Фи! Я могу сыграть с ним другую штуку и почти жалею, что не сделал этого в первый момент, когда он схватил меня. Хоть он и держит меня за шиворот, мне нетрудно вырваться. Пальцы его крепко впились в мой воротник. Пальто мое плотно застегнуто. Видали ли вы когда-нибудь «турникет»? Вот это что такое: мне остается только нырнуть слева под его руку и завертеться. Вертеться быстро, очень быстро. Я знаю, как это делается. Вывернуться сильным рывком, нырнуть головой под его руку, и так несколько раз. Он не успеет опомниться, как пальцы его разожмутся. Он не сможет удержать их. Это будет, как нажим сильнейшего рычага. Через двадцать секунд после того, как я заверчусь, кровь брызнет у него из-под кончиков пальцев, нежные связки порвутся, все его мускулы и нервы превратятся в раздавленную, кровоточащую массу. Испытайте это на ком-нибудь, кто схватит вас за шиворот. Но проделайте это быстро, молниеносно. И, вертясь, не забудьте закрыться — закройте лицо левой рукой, а живот прикройте правой. Ведь противник может попробовать остановить вас ударом свободной руки. Не забудьте также, что вращаться лучше всего в сторону от этой свободной руки, чем по направлению к ней. Получить удар, удаляясь, не так опасно, как получить его, приближаясь.

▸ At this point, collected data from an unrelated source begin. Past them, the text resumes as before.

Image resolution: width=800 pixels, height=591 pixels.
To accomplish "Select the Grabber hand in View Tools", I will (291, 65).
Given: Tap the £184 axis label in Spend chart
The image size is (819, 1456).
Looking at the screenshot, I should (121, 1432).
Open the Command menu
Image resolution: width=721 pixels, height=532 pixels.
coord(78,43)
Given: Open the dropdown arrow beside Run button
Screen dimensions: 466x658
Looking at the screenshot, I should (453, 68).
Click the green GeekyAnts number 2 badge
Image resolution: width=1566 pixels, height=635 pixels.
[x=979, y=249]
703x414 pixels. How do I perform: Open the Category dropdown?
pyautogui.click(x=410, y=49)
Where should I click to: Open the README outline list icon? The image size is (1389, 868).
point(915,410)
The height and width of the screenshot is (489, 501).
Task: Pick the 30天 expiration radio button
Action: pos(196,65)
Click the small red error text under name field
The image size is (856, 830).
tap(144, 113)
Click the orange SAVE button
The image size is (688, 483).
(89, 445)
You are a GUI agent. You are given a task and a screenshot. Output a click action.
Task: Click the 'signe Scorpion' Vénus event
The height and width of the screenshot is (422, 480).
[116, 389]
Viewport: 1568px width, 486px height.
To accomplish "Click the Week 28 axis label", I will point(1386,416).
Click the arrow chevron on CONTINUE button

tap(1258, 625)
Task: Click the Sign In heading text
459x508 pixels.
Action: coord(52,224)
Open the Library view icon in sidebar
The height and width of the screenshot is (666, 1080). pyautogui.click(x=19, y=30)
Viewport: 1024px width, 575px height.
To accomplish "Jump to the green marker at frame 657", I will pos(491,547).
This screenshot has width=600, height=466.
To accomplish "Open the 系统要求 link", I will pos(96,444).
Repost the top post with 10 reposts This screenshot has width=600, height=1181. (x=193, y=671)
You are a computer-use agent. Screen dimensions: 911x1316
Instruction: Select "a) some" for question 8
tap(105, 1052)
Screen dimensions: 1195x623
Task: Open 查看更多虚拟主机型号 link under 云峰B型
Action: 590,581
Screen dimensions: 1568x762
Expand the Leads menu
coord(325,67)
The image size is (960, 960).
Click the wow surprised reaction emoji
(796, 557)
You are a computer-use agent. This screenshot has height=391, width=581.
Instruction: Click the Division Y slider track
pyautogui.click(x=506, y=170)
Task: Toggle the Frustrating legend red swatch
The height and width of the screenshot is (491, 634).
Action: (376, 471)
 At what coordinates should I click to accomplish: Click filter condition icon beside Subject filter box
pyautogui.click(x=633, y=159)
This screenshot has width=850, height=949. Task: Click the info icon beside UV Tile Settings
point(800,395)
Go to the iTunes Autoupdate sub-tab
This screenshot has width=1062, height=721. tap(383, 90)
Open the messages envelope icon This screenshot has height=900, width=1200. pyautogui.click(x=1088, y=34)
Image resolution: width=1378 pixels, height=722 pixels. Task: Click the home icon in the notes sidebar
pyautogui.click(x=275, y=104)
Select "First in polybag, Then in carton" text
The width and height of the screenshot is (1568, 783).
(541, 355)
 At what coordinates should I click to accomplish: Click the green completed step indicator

Но этому смазчику таки не суждено было узнать, какой страшной опасности он подвергался. Спасло его только то, что в планы кондукторов не входило изувечить меня. Когда кондуктора были уже близко, он закричал, что привел меня; они дали сигнал машинисту подойти ближе. Мимо нас проходил паровоз и три тормозных площадки. После этого кондуктор и другой смазчик бросаются на поезд, один смазчик продолжает держать меня. Я понимаю его план — он будет держать меня, пока не пройдет хвост поезда, тогда он вскочит в вагон, а я останусь позади.
Но поезд сильно дернул с места, машинист старается наверстать потерянное время. Да и длинный же поезд! Идет он быстро, и я знаю, что смазчик со страхом измеряет его скорость.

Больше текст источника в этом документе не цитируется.